A experiência Jards/Naná/Soma rendeu o belo compacto Só Morto/Burning Night, que também contém as composições Soluços, O Crime e Sem Essa. De tão rejeitado nas lojas – “Macalé, aquele louco? Não Quero, não!”, diziam os revendedores – o compositor preferiu ordenar a gravadora RGE que retirasse a obra de circulação. Censura mercadológica que colocou o artista em um longo sabático.

“O negócio era levar a um radicalismo total e passar para o outro lado, tanto em relação a minha música, como em relação ao que estava acontecendo. Dava o estouro logo. Mas aí, depois de Gotham City, eu ganhei uma antipatia incrível. Diziam que eu era louco. Passei dois anos sem nenhuma possibilidade. Nenhuma gravadora queria mais aceitar minha figura”, recordou Macalé na entrevista à O Bondinho.

Foi nesse contexto letárgico que, acompanhado da mulher Giselda, o compositor foi passar o carnaval de 1971 em Salvador, na companhia de Bethânia. Dias antes, ela recebera do irmão Caetano, então exilado em Londres, um recado urgente. O baiano queria que Macalé partisse imediatamente para a capital inglesa para assumir a direção musical de seu novo álbum. Lisonjeado com o convite, no entanto, sem recursos financeiros para aceitá-lo, Macalé mandou agradecer e voltou ao Rio. Uma semana depois do Carnaval veio a boa nova: Caetano arcaria com as despesas dele e de Giselda pois, segundo garantiu a Bethânia, só faria o álbum se fosse com Macalé no comando.

“A gente não tinha nem material para trabalhar. Era tudo improvisado: Caetano com o violão dele e eu com o meu para sustentar harmonicamente o dele. Houve uma grande transa. E não só no sentido musical, que ficou mais apurado. Em termos individuais, o meu enriquecimento foi muito grande. Assistia a tudo e ouvia muito o papo de Gil e Caetano. Aguentava toda a barra da relação de grupo, segurando as pontas pra manter o grupo unido.”

Foi assim, nesse ambiente descontraído, de criação gradativa, que nasceu aquele que é considerado por muitos a obra-prima da discografia de Caetano, o álbum Transa, concluído no Brasil logo após o baiano retornar do exílio, no início de 1972. Transa também tornou-se célebre por dois motivos. Um deles, pouco nobre: o rompimento da amizade entre Macalé e Caetano, porque o baiano propositalmente não teria creditado a direção musical do amigo no encarte do álbum (Caetano até hoje diz que foi um erro de impressão da Philips). Fato positivo: o álbum serviu de aquecimento para a trinca de ases Jards, Lanny e Tutty.
* * * * * * *
* TAREFA A: Transcreva fielmente a parte do trecho sobre Macalé que começa nas palavras "A experiência Jards/Naná/Soma" e termina após "um longo sabático.".
* TAREFA B:
Responda com base no trecho sobre Macalé:
(i) A qual gravadora o compositor ordenou que retirasse o compacto de circulação?
(ii) Em que cidade Caetano estava exilado quando enviou o recado a Bethânia?
(iii) Segundo Caetano, o que explica a falta do crédito de direção musical de Macalé no encarte de Transa?
* TAREFA C:
Indique se cada afirmação concorda com o trecho sobre Macalé e justifique com as palavras do texto:
(i) Macalé passou o carnaval de 1971 em Salvador.
(ii) O álbum Transa foi concluído em Londres.
(iii) Ao receber o primeiro convite de Caetano, Macalé partiu imediatamente para a capital inglesa.

* SEÇÃO DE DADOS:
* * * * * * *
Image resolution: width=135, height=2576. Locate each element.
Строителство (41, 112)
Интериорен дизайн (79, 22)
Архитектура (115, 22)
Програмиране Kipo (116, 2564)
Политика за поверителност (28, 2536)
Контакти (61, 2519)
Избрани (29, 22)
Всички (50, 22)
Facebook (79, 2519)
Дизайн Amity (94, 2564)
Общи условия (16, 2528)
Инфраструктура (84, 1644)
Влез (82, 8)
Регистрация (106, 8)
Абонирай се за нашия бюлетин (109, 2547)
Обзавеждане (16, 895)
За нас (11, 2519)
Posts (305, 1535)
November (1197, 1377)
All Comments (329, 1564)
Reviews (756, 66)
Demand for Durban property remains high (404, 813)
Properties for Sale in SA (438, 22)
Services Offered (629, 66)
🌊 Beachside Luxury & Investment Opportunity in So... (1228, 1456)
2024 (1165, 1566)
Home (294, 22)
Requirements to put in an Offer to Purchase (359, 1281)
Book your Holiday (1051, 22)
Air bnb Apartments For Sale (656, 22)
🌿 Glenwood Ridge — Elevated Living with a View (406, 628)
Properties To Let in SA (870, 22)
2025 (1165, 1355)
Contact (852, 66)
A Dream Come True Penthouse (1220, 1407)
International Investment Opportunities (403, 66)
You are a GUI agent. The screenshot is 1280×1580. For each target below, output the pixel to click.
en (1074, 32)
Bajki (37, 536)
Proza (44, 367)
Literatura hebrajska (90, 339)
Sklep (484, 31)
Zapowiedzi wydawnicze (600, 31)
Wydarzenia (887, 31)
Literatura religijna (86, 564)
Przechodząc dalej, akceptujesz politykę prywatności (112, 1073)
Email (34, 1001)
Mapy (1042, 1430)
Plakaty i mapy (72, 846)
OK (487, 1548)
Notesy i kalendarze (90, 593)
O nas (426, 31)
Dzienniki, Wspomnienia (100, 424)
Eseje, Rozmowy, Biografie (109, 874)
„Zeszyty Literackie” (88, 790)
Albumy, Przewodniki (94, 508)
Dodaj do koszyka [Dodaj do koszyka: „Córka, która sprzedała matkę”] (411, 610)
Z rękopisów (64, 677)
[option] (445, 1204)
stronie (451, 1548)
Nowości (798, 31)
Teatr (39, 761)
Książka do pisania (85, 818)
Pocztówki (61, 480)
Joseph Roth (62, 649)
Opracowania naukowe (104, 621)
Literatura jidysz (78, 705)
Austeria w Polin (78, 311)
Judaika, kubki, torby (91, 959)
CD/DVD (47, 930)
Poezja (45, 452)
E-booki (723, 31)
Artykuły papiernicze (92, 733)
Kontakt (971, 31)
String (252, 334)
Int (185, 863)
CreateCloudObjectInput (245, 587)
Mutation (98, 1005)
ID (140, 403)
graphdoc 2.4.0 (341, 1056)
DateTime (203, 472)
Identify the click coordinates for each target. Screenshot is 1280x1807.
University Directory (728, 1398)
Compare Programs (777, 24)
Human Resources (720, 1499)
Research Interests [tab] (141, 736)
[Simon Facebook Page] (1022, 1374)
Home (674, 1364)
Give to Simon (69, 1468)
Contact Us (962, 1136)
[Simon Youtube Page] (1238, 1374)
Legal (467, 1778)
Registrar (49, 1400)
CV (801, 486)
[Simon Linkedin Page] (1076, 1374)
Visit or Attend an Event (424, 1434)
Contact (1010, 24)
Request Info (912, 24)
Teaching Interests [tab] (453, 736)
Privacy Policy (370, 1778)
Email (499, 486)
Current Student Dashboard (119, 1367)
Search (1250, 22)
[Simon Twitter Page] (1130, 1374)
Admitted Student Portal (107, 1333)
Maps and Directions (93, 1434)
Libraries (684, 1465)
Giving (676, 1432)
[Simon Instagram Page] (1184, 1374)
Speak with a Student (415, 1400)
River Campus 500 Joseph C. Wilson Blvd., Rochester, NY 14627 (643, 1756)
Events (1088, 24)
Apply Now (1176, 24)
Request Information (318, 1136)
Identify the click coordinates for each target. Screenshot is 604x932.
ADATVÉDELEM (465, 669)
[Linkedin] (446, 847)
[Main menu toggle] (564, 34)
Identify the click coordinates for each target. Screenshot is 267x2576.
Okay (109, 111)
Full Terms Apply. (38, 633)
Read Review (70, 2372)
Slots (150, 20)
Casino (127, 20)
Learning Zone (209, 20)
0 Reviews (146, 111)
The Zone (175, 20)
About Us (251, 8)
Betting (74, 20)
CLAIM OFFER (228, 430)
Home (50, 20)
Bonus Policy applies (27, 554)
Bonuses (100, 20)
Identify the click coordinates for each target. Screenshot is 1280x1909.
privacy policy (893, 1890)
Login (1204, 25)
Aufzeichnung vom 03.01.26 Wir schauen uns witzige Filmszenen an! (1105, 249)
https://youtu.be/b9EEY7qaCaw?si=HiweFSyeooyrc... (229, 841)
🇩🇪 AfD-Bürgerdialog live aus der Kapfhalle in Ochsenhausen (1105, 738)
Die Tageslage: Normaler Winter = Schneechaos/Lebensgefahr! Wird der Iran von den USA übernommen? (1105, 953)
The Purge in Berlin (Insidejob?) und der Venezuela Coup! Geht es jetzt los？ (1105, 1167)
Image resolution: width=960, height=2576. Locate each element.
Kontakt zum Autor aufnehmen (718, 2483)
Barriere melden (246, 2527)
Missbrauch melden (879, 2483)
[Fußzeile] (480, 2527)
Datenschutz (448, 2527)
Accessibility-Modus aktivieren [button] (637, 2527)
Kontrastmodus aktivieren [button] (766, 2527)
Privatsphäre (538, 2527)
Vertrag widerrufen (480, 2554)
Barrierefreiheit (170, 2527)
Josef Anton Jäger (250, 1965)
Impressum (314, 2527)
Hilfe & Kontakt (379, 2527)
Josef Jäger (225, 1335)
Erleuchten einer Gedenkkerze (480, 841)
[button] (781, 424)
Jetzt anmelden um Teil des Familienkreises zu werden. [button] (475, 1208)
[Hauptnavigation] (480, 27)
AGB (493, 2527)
* * * * * * *
* RESPOSTA CORRETA A:
A experiência Jards/Naná/Soma rendeu o belo compacto Só Morto/Burning Night, que também contém as composições Soluços, O Crime e Sem Essa. De tão rejeitado nas lojas – “Macalé, aquele louco? Não Quero, não!”, diziam os revendedores – o compositor preferiu ordenar a gravadora RGE que retirasse a obra de circulação. Censura mercadológica que colocou o artista em um longo sabático.

* RESPOSTA CORRETA B:
(i) À RGE.
(ii) Em Londres.
(iii) Um erro de impressão da Philips.

* RESPOSTA CORRETA C:
(i) Sim: "o compositor foi passar o carnaval de 1971 em Salvador".
(ii) Não: "concluído no Brasil logo após o baiano retornar do exílio".
(iii) Não: "sem recursos financeiros para aceitá-lo, Macalé mandou agradecer e voltou ao Rio".